── EXTRACTED TEXT

These are used when you want to pass a value that is constrained to be one of a known set of values. An example is the OCF door state (oic.r.door) whose value is limited to Open or Closed. JSON Schema provides support for this with the anyOf keyword.

Example:

{
   "$schema": "http://json-schema.org/draft-04/schema#",
   "title": "Door state",
   "description": "Whether a door is open or closed",
   "type": "object",
   "properties": {
      "door": {
         "anyOf":[
            {
               "type":"string",
               "pattern":"Open"
            },
            {
               "type":"string",
               "pattern":"Closed"
            },
         ]
       }
   }
}

:information_source: How should we represent enumerations as a Linked Data data type? A simple solution is to use td:enum as the object for the td:type predicate, and to use a set of td:item predicates to link from the RDF node describing a thing property to the allowed values as RDF string literals.

JSON objects

These map names to values which may themselves be JSON objects, e.g. when a property is a tuple of different data types. OCF includes human language descriptions of devices and resources as part of the specifications.

Example:

{
   "$schema": "http://json-schema.org/draft-04/schema#",
   "title": "OpenLevel",
   "description": "Property indicating how open a window, door, shutter, etc. is",
   "type": "object",
   "properties": {
      "openLevel": {
          "type": "integer",
          "minimum": 0,
          "maximum": 100
        },
        "increment": {
           "type":"integer"
       }
   }
}

JSON Schema allows you to nest objects for compound data structures. For the Web of things, this would allow you to define a property with sub-properties. It would further allow you to pass compound data structures as part of events, or with the requests and responses for actions. Here is an example for a weather station properties for the wind, temperature and humidity measurements. The wind property has sub-properties for the speed and direction for the wind.

Example:

{
   "$schema": "http://json-schema.org/draft-04/schema#",
   "title": "OpenLevel",
   "description": "Property indicating how open a window, door, shutter, etc. is",
   "type": "object",
   "properties": {
      "wind": {
          "type": "object",
          "properties": {
             "speed": {
                "type": "number",
                "minimum":0,
                "maximum":150
             },
             "direction": {
                "type":"number",
                "minimum":0,
                "maximum":359                
             }
          }
        },
        "temperature": {
           "type":"number",
           "minimum":-40,
           "maximum":100
       },
        "humidity": {
           "type":"integer",
           "minimum":0,
           "maximum":100
       }
   }
}

If the nested object type is used multiple times, you can define it once and refer to it as many times as needed, see section below on named sub-schemas.

:information_source: A JSON schema object describes a set of named properties. These can be described in RDF using a predicate (td:property) that links to a blank node for each property. This node then acts as the subject for predicates that describe that property, e.g. its name, description, data type and so forth. Nested objects are easy to express through td:property predicates whose subject is the RDF node describing the given property. We need to decide whether to use td:name or rdfs:label for linking to property names. We likewise need to decide on the predicate for human language descriptions, e.g. td:description.

────

SET TASK 1 ▸
Rewrite the paragraph in the JSON Schema text that begins "JSON Schema allows you to nest objects" as a short bulleted list that keeps its main facts.
The records that come next have no connection to the JSON Schema text.

── INPUT FOR THIS TASK

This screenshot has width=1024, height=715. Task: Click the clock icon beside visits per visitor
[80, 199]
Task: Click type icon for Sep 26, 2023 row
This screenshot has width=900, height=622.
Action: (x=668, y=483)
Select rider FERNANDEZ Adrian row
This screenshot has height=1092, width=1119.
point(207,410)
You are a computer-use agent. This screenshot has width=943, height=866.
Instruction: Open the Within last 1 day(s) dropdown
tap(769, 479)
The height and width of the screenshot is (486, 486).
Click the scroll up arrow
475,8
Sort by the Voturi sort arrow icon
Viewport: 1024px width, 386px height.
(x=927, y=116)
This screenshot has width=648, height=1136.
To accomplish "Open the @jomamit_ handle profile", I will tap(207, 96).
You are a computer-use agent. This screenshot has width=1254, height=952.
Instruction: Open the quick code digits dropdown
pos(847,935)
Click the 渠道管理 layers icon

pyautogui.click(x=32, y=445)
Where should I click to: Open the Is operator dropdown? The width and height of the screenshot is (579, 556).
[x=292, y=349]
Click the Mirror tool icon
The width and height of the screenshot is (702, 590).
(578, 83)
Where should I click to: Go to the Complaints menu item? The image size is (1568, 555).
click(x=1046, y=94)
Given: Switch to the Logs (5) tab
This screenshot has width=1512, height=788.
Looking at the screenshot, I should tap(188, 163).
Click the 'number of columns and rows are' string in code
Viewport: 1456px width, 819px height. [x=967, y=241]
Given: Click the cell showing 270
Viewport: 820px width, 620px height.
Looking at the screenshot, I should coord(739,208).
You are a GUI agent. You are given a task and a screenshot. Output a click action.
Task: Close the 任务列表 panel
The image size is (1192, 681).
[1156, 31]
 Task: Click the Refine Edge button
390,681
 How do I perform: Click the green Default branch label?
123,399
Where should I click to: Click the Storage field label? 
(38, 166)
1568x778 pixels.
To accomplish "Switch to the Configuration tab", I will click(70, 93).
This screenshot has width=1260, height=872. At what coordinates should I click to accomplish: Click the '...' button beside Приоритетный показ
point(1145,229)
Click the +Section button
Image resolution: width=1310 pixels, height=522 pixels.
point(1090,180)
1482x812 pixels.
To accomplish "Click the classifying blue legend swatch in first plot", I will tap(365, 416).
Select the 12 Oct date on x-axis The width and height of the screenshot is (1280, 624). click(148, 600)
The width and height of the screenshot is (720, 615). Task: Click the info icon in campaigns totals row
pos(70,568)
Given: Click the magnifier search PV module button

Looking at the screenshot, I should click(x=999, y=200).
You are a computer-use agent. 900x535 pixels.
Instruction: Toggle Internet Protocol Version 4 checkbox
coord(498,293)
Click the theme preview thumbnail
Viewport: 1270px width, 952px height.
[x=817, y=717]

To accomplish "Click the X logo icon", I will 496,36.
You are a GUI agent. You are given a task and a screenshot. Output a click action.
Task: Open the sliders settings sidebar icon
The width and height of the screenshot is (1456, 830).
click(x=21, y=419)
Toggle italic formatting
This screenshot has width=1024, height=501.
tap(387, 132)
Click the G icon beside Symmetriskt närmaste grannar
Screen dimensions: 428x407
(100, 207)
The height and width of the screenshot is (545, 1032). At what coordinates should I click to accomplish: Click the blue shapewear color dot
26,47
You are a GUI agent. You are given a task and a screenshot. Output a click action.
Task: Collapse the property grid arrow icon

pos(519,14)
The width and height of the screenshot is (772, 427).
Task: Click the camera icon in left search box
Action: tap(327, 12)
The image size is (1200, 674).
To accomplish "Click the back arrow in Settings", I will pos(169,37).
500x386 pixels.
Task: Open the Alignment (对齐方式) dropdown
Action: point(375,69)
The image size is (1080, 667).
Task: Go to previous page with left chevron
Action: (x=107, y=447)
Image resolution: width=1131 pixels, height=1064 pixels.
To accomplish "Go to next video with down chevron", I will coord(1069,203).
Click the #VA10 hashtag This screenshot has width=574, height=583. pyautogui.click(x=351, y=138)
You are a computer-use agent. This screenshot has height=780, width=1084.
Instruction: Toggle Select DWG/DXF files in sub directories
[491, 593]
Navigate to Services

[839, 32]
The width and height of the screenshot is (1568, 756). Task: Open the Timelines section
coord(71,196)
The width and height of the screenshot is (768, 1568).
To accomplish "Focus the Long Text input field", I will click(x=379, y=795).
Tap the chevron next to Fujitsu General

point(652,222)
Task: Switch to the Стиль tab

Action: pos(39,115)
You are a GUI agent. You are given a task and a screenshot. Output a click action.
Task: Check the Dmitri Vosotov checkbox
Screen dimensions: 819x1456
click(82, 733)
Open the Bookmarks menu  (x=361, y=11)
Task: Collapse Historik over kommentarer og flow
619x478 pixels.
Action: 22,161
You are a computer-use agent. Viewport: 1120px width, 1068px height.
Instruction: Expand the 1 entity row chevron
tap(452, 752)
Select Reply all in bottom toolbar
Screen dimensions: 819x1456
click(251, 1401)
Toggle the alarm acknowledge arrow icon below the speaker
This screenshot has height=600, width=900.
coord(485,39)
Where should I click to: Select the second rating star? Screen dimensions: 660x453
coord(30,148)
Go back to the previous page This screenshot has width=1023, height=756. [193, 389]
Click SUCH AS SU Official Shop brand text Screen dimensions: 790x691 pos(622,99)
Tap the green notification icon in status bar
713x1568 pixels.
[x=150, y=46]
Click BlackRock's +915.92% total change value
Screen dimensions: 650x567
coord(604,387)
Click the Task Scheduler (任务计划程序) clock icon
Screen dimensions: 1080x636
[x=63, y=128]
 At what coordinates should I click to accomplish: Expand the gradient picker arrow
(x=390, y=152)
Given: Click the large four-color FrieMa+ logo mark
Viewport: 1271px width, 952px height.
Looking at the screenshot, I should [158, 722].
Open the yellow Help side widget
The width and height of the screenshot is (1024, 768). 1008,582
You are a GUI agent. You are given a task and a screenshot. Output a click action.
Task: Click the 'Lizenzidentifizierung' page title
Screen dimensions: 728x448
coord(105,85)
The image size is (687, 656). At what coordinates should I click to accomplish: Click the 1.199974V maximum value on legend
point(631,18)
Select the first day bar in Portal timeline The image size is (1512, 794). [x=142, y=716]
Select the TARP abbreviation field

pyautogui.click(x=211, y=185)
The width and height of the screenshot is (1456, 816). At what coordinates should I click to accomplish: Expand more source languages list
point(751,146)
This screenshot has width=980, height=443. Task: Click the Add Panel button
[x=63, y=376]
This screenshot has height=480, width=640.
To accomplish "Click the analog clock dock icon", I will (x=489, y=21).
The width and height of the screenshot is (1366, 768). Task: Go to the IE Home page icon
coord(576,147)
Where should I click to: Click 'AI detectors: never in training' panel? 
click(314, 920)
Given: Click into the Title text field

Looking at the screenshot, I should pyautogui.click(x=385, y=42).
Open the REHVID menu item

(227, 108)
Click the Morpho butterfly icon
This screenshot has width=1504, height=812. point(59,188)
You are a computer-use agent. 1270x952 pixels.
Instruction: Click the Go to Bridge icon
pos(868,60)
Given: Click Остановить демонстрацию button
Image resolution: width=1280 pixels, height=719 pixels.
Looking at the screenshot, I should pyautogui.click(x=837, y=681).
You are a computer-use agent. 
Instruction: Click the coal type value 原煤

────

SET TASK 2 ▸
Duplicate the stretch of the records from the line containing "Given: Click Остановить демонстрацию button" through the end of the records, line for line and with nothing changed.

RIGHT ANSWER 1 ▸
- JSON Schema lets you nest objects to build compound data structures.
- For the Web of things, this lets you define a property with sub-properties.
- Compound data structures can also be passed as part of events, or with the requests and responses for actions.
- Example: a weather station has properties for wind, temperature and humidity measurements, and the wind property has sub-properties for speed and direction.

RIGHT ANSWER 2 ▸
Given: Click Остановить демонстрацию button
Image resolution: width=1280 pixels, height=719 pixels.
Looking at the screenshot, I should pyautogui.click(x=837, y=681).
You are a computer-use agent. 
Instruction: Click the coal type value 原煤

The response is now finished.